On Aug 7, 2008, at 3:20 AM, Jan Ploski wrote:


> Thanks for this explanation. According to what you wrote,
> --without-memory-manager can make my and other applications run
> significantly slower.

*If* they continually re-use the same buffers for large messages and
you're using an OpenFabrics network (or older Myrinet/GM). Then yes,
your peak bandwidth with be a bit lower. We use a pipelined protocol
to offset the total impact, so it's not a total disaster -- but there
is definitely some loss off the total bandwidth you'll see for large
messages. Small message performance is not impacted because those use
pre-registered buffers.

> While I can find out just how much for my app, I
> hardly can do it for other (unknown) users. So it would be nice if
> my heap
> profiling problem could be resolved in another way in the future.
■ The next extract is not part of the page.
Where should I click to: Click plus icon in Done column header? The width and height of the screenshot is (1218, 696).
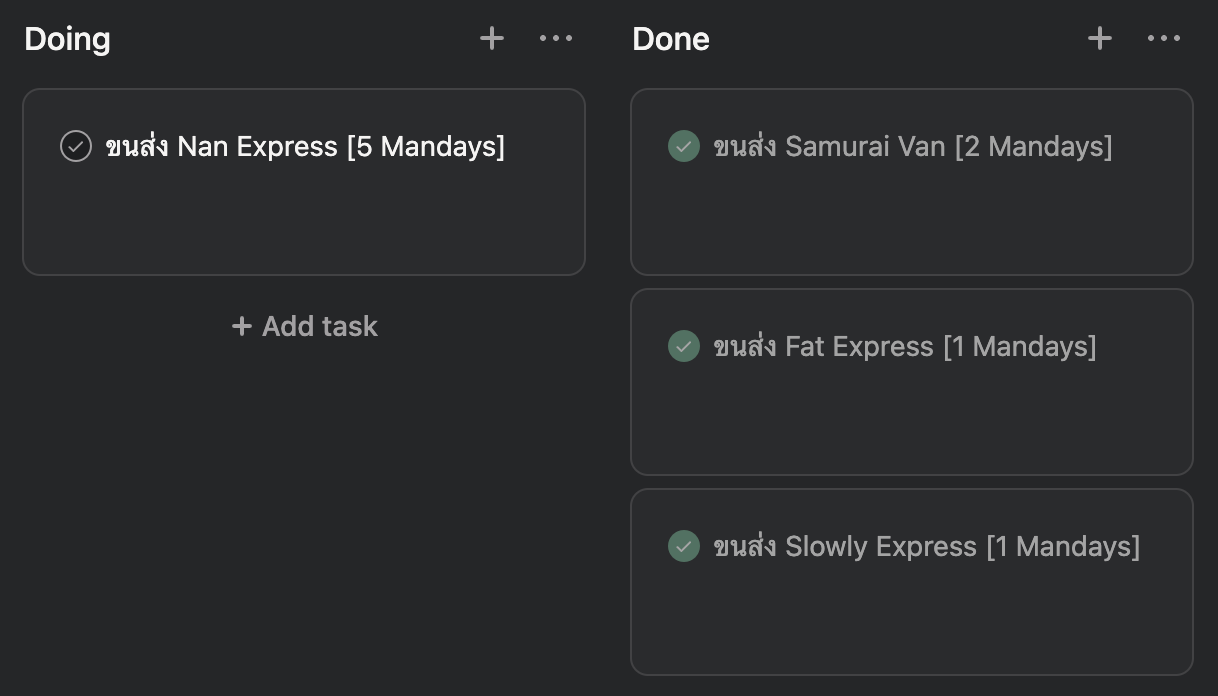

Is
> the
> planned mpi_leave_pinned change in v1.3 going to correct it?

Here's what we're doing for v1.3 (it's an open ticket to document this
before v1.3 is released):

1. leave_pinned will remain off by default on networks that don't care
about it (tcp, sm, ...etc.)

2. for openfabrics networks (i.e., the openib btl), leave_pinned will
automatically enable itself if:
     a) one of the following two is true
        - you added -lopenmpi-malloc to the link step when creating
your MPI app
        - or, if libopenmpi-malloc is not present, if a mallopt() hint
[that we try by default] was able to assert itself that tells the
allocator to never return memory to the OS
     b) and the user did not manually specific leave_pinned=0

libopenmpi-malloc is the same ptmalloc2 library that we used in the
v1.2 series. We can detect if it is there at run-time; if it is not,
we try the mallopt hint.

So by default, you shouldn't need to specify leave_pinned=1 anymore
for the openib btl -- you should get the same end result as if you had
specified it in the v1.2 series (better bandwidth for large
messages). But if you want exactly the same behavior as v1.2, you'll
need to add -lompi-malloc to your link line. We anticipate that most
users won't notice the difference.

The reason we separated out the ptmalloc2 library is that it
definitely causes problems with some applications (e.g., valgrind
profiling), and it penalizes networks that don't need a memory
allocator (e.g., tcp, sm, ...etc.).

Does that make sense?

If you'd like to give it a whirl, the trunk nightly tarballs are
fairly stable at this point -- except for the sm btl. There's a bug
in how the sm btl interacts with our message passing engine (ob1) that
George swears he will have fixed by tomorrow. :-) But if you avoid
using the sm btl, you should be fine.

Trunk and v1.3 snapshot tarballs are pretty close at this point; we're
mainly applying bug fixes to the trunk and moving them over to the
v1.3 after they've "soaked" on the trunk for a few days. Soon enough,
however, the trunk will likely start diverging from the v1.3 branch as
we move on towards v1.4.

Jeff Squyres
Cisco Systems